In April, on the eve of the 2016 United Nations General Assembly Special Session on the World Drug Problem, world leaders and activists signed a letter to UN Secretary General Ban Ki-moon urging him to set the stage “for real reform of global drug control policy.” The unprecedented list of signatories includes a range of people from Senators Elizabeth Warren, Cory Booker, Richard Durbin and Bernie Sanders, to former President Jimmy Carter, to former Secretaries of State Hillary Clinton and George Shultz, businessmen Warren Buffett, George Soros, Richard Branson and Mo Ibrahim, actors Michael Douglas and Gael Garcia Bernal, Super Bowl champion Tom Brady, singers Annie Lennox and Sting, activists Gloria Steinem and Michelle Alexander, as well as distinguished legislators, cabinet ministers, and former UN officials.

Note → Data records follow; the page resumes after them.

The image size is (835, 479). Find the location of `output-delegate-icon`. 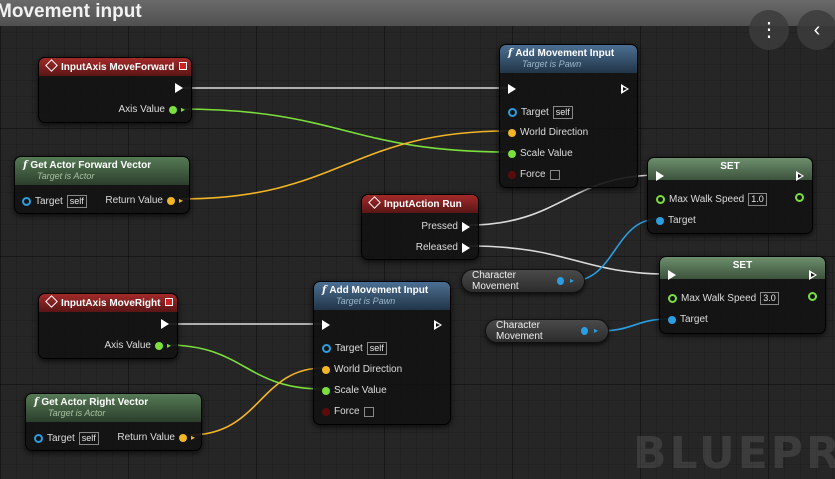

output-delegate-icon is located at coordinates (169, 302).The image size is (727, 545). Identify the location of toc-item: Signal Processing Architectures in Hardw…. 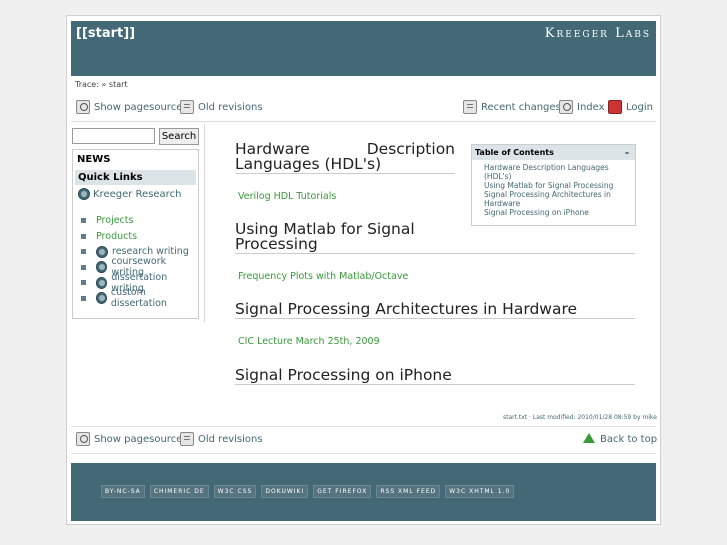
(560, 199).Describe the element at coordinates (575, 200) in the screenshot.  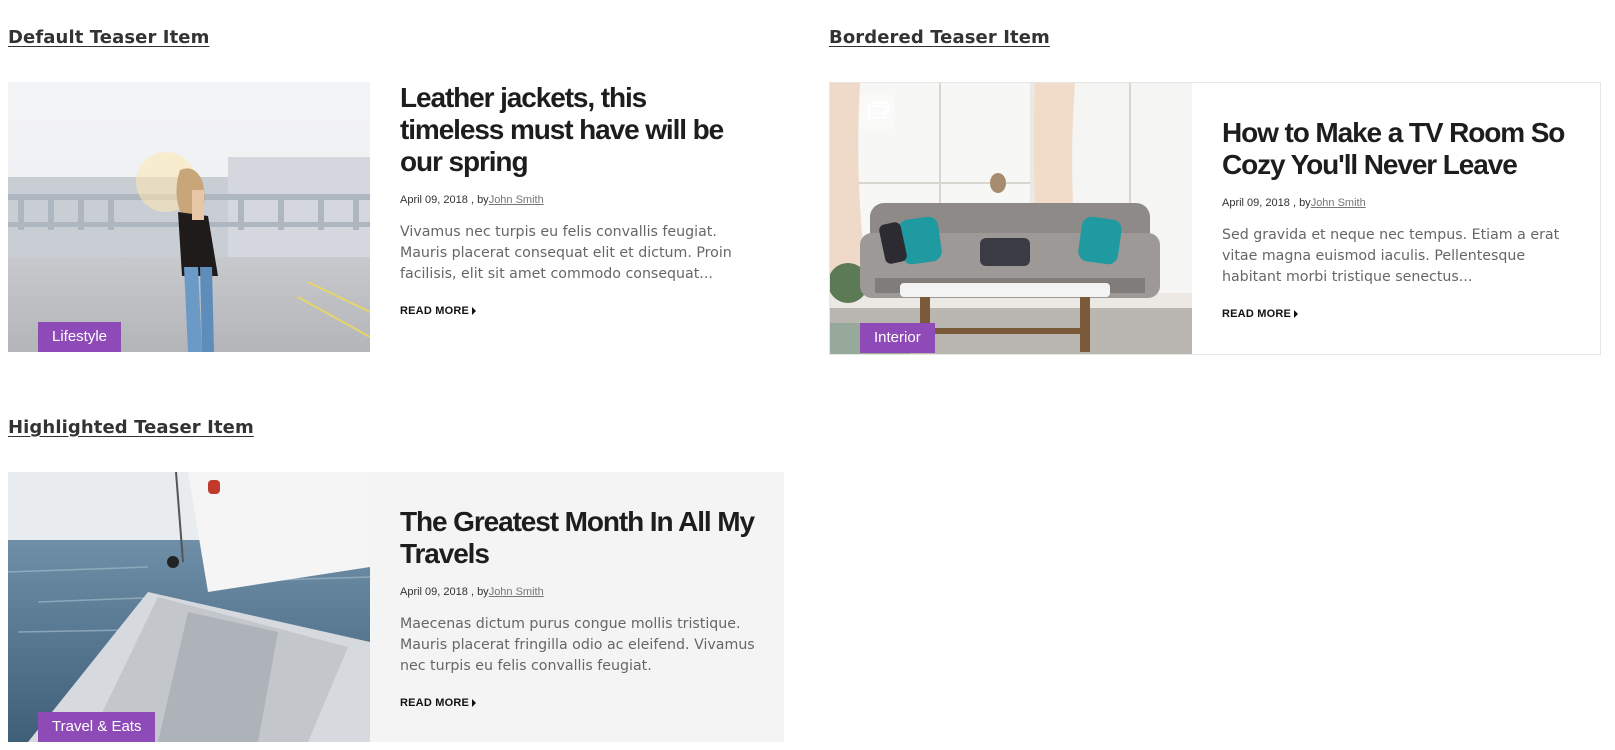
I see `teaser-meta-default: April 09, 2018 , byJohn Smith` at that location.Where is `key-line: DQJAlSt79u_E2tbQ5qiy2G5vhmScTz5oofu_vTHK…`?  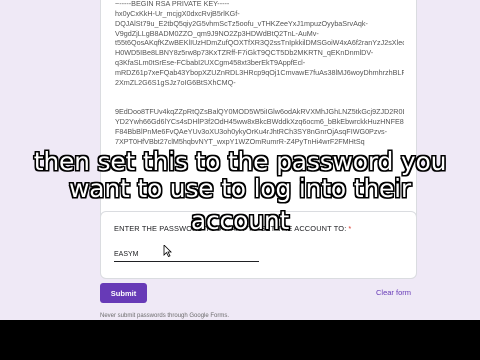 key-line: DQJAlSt79u_E2tbQ5qiy2G5vhmScTz5oofu_vTHK… is located at coordinates (242, 23). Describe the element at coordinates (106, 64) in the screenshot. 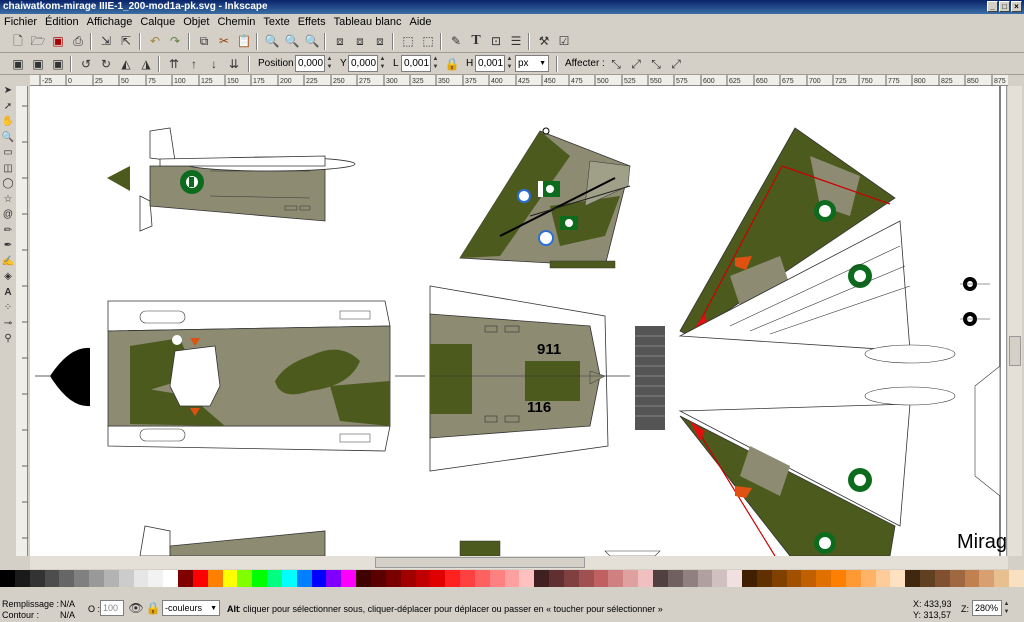

I see `rotate-cw-icon: ↻` at that location.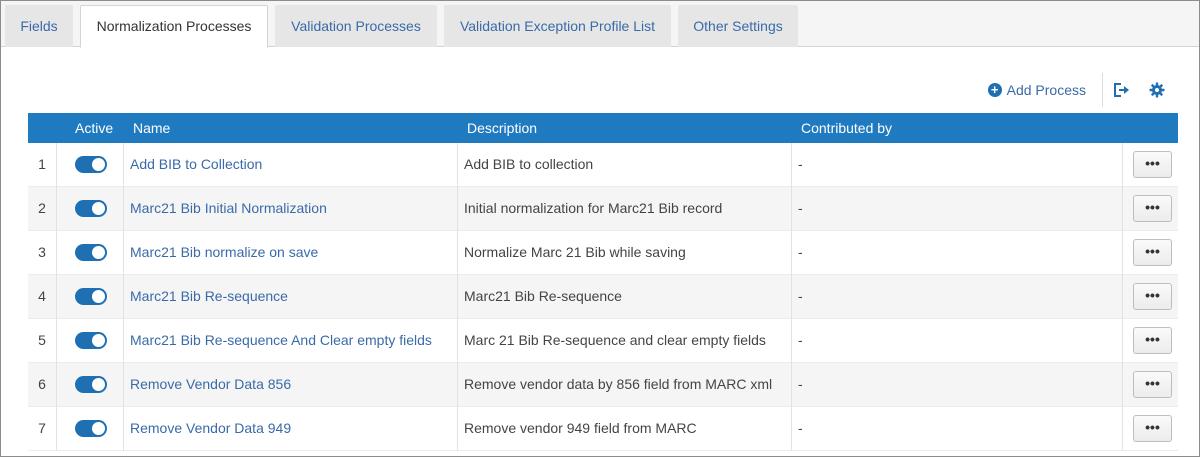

In the past few years, drug policy reforms have taken place across the Americas. Uruguay became the first country in the world to legally regulate marijuana in 2013. In 2015, Jamaica approved a broad marijuana reform measure, decriminalizing the use of marijuana for religious, scientific and medical purposes. Colombia and Puerto Rico issued Executive Orders legalizing medical marijuana, and Chile is already cultivating marijuana for hundreds of oncology patients. And just last year, the Mexican Supreme Court ruled that prohibiting the consumption, possession and cultivation for personal use of marijuana was a violation of human rights.